Objectives: To summarize the existing pathophysiological concepts and to hypothesize new mechanisms involving sterol regulatory element-binding proteins (SREBP) and reactive oxygen species (ROS), in highly-active antiretroviral therapy (HAART)-associated lipodystrophy. Conclusions: The widespread use of HAART has dramatically reduced AIDS-related deaths in the developed world. Unfortunately, long-term HAART has been associated with a unique and unexpected syndrome of lipodystrophy manifested by fat wasting in the subcutaneous adipose tissue of the face and extremities, and accumulation of fat in the viscera and neck, often accompanied by hyperlipidemia and insulin resistance. Despite intensive study of this syndrome over the past three years, the pathophysiologic mechanism(s) underlying HAART-associated lipodystrophy syndrome remains elusive. A continued attempt to elucidate pathophysiological mechanisms involved in HAART-associated lipodystrophy remains critically important to improving the treatment strategies for this epidemic condition.

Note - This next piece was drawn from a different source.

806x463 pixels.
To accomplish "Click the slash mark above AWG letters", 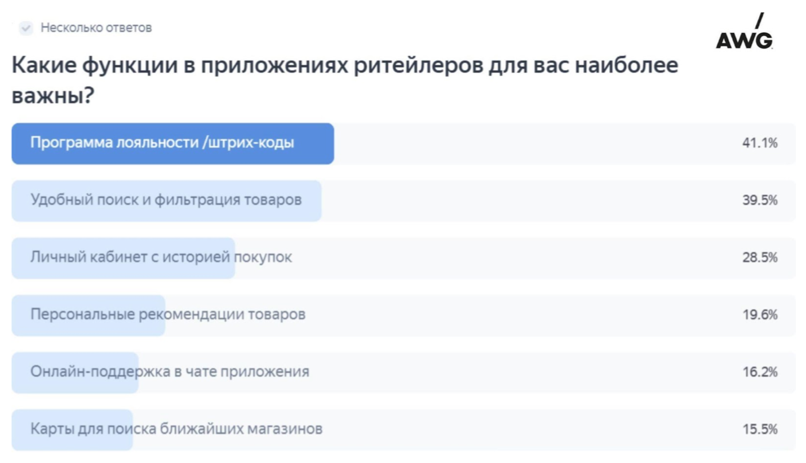I will [x=759, y=20].
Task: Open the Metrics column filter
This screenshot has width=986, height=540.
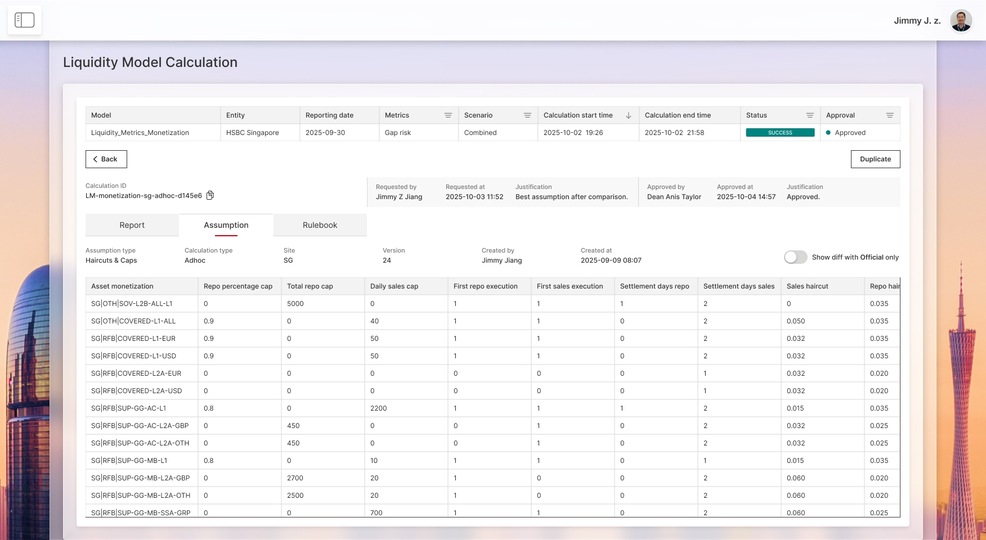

In this review, we suggest two new hypotheses that may explain the pathogenesis and pathophysiology of HAART-associated lipodystrophy that warrant further investigations. First, we hypothesize that upregulation and/or increase in the mature form of SREBP-1 caused by HAART may lead to perturbations in synergistic regulation of genes involved in maintenance of cholesterol homeostasis and synthesis of fatty acids, that may explain the accumulation of fat which is a hallmark of this syndrome. Second, we hypothesize that the generation of reactive oxygen species in adipocytes may be an early and critical event in HAART-associated toxicity leading to cell death, partially explaining the mechanism underlying lipoatrophy.